Provided text:
Tag: mothers

Ceilings and Floors

I am 47 years old and I have never owned a passport.

True, I have been out of the country to places in the Caribbean but that was back in the days when you could go on a cruise or fly to certain regions with just a birth certificate.

In fact, I had not even gotten on a plane until I was nearly 20 years old. We just didn’t have much money when I was growing up to take exotic trips overseas and in my younger years I was not much of a risk-taker. Even now, I’d prefer a trip to Disney’s Epcot over going to actual countries because I do not enjoy flying at all!

A few weeks ago, I had dinner with a very wise friend who said something that has stuck with me since then. We were talking about our young-adult kids and the things they are all doing and she said, “I want my ceiling to be their floor and I haven’t even reached my ceiling yet!”

What a great way of looking at how we prepare our children for adulthood!

Exercise task: Please resume the "Ceilings and Floors" essay about preparing children for adulthood, starting right after its last line, "What a great way of looking at how we prepare our children for adulthood!"

Source material:
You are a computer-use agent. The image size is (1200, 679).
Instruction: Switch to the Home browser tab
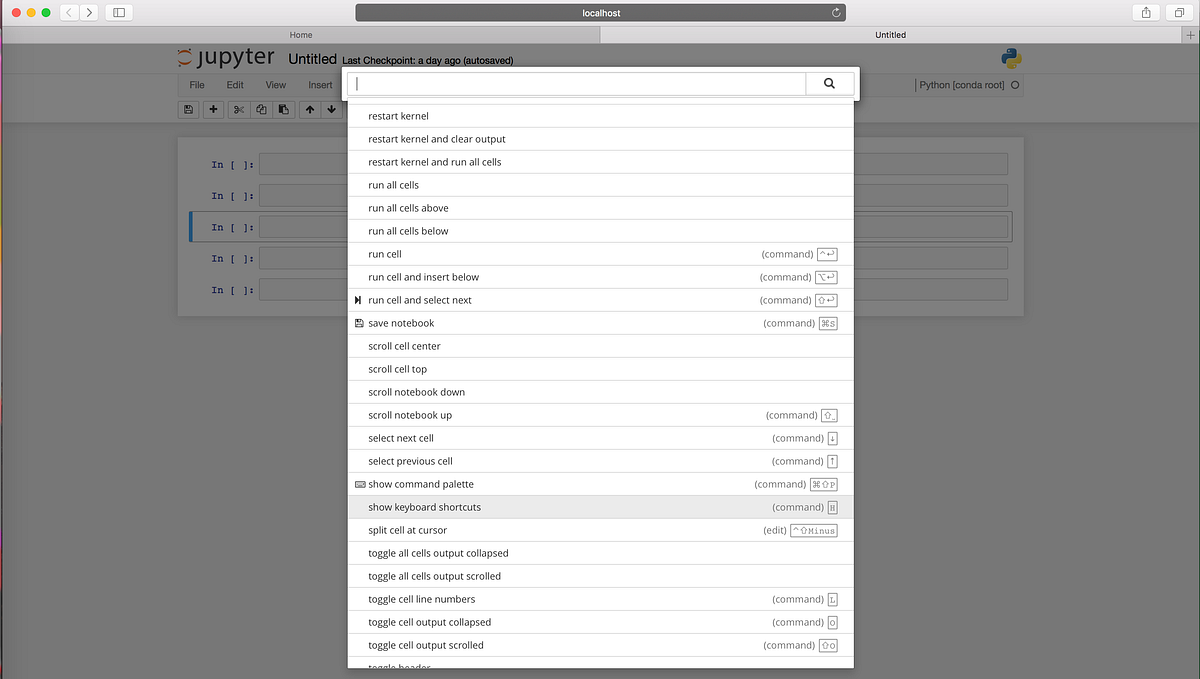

Result for this exercise:
I have three daughters and each has a distinctive personality and a different “comfort zone.” My oldest daughter traveled to Ireland in January on a college exchange program and will most likely end up living in New York City soon. My youngest hates cities, but traveled to Barbados in the spring for a field hockey tour with her club team. I was actually surprised for two reasons that she did it— first, she has never been anywhere away from home without at least one family member and, second, we told her she could go only if she paid for it (and she did!).

I was surprisingly calm during both their trips compared with how, a decade ago, I would have been worrying nonstop.

My middle daughter, who turns 18 in a few weeks,  is in many ways the most adventurous of the three but has not ever traveled anywhere on her own.

A few months ago, however, I suggested she look into going on a missions trip to Saint Lucia through Youth with a Mission, but when she saw that it was two weeks over her birthday and she would not know anyone going, she talked herself out of it. I didn’t really pursue it with her, until I heard my friend say: “I want my ceiling to be their floor and I haven’t even reached my ceiling yet!”

So I brought up the missions trip again and my daughter had a look of longing in her eyes. But then she started rattling off the list of excuses of why she shouldn’t go.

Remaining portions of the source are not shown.